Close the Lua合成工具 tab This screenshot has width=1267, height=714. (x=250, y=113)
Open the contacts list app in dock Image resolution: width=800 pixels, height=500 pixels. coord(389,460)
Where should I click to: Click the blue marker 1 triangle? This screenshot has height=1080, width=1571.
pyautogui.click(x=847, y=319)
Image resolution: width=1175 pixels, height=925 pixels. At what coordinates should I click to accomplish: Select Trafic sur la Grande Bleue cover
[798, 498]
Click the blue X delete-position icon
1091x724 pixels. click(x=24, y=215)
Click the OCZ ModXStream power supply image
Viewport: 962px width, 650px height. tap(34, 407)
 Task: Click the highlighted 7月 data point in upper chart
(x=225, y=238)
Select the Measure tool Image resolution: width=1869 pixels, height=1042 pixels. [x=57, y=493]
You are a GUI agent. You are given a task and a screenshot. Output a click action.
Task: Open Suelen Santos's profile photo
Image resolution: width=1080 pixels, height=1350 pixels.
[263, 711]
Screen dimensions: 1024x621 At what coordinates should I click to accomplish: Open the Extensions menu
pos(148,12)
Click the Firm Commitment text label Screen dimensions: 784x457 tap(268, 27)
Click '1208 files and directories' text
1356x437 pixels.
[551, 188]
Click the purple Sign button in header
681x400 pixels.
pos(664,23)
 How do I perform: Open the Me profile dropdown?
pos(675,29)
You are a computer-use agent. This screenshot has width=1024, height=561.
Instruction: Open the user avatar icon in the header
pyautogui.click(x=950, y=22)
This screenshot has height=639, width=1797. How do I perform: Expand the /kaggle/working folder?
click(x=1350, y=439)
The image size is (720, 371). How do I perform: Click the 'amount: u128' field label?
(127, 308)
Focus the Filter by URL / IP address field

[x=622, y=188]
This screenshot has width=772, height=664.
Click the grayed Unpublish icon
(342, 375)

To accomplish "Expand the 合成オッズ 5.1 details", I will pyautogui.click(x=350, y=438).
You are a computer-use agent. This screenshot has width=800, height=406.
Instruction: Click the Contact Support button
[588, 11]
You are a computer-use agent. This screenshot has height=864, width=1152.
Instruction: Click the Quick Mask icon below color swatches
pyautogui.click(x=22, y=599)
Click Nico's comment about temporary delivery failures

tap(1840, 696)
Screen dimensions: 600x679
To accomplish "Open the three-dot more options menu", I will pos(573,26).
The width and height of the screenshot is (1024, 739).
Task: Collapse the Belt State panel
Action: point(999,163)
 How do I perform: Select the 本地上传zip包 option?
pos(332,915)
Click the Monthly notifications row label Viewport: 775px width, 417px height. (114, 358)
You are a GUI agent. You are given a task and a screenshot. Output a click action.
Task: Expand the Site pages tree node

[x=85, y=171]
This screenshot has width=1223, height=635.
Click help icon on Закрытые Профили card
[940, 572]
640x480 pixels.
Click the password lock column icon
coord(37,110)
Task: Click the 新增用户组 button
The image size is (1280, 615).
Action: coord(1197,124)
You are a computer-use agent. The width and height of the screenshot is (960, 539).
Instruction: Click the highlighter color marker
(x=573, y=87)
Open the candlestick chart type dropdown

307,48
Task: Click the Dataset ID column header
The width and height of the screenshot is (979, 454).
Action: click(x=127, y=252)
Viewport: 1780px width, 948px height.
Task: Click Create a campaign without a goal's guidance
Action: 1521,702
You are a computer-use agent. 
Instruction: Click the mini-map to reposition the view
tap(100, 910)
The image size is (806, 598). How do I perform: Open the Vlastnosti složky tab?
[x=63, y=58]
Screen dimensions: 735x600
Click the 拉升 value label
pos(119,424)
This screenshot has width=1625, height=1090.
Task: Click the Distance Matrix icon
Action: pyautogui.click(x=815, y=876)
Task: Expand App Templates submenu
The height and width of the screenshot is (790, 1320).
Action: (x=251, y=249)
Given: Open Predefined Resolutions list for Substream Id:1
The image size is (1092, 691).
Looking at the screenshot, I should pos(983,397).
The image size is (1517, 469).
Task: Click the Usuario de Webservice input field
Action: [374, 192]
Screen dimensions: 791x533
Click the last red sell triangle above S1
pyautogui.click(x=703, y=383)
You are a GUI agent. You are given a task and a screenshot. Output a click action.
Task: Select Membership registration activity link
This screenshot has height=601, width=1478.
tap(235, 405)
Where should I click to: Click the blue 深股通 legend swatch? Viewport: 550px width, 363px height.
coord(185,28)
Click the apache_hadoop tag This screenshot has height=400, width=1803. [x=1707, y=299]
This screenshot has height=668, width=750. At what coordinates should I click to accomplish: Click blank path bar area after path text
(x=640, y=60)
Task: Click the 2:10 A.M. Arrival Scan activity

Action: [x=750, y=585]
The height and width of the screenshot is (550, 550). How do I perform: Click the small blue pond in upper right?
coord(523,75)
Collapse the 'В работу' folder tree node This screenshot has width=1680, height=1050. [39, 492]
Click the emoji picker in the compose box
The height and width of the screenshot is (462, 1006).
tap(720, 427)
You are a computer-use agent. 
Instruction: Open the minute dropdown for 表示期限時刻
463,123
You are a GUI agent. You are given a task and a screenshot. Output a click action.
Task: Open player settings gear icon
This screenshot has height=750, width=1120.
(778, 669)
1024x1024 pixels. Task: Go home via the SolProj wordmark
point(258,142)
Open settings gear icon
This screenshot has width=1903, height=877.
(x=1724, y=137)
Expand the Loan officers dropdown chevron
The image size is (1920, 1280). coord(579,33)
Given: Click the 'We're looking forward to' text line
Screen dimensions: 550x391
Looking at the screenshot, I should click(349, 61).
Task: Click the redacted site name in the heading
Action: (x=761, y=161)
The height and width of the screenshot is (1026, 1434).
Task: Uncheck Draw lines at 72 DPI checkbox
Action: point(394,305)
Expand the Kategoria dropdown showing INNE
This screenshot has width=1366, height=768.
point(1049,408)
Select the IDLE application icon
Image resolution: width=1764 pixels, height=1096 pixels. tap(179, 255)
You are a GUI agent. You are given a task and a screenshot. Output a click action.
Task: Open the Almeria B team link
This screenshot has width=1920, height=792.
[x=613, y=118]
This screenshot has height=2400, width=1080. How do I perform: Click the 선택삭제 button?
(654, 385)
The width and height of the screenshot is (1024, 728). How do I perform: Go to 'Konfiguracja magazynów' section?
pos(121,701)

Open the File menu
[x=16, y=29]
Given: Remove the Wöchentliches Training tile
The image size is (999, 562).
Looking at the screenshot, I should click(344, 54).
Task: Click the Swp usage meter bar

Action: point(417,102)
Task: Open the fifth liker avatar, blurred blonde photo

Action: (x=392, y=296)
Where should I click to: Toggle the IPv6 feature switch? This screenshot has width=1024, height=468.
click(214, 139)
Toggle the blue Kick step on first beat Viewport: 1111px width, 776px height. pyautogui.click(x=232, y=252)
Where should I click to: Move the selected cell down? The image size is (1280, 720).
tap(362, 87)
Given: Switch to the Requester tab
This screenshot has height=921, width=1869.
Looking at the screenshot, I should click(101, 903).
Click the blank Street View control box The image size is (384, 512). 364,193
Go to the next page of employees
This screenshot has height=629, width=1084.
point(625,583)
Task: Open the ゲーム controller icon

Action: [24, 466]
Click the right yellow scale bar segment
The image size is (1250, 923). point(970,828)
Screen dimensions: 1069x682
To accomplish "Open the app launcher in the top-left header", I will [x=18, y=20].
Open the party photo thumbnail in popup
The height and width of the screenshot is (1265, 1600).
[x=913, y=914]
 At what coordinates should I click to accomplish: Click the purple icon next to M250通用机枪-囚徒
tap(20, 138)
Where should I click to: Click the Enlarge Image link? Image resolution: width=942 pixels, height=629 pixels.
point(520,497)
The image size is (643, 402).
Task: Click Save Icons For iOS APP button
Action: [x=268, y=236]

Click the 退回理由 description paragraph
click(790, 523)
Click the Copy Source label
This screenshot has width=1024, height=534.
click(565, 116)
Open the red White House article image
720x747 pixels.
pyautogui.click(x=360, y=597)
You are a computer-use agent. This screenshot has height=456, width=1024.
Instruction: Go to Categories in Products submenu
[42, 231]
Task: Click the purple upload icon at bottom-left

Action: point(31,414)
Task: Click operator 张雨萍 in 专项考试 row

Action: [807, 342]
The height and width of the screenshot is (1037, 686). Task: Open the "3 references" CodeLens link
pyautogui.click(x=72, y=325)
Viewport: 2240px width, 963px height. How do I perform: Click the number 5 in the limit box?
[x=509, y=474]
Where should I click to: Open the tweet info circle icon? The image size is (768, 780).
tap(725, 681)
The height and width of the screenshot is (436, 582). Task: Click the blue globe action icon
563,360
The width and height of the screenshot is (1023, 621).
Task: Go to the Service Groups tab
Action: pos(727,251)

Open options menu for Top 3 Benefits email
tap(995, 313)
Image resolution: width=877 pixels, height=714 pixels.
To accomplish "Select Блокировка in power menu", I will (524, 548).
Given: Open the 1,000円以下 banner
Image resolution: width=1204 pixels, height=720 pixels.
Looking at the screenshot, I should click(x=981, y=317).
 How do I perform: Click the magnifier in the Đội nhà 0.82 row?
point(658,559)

* **Problem details**
Within the listing above, how many lines contain "gear"? Please respond with the number and nothing else.

* **Written reply**
2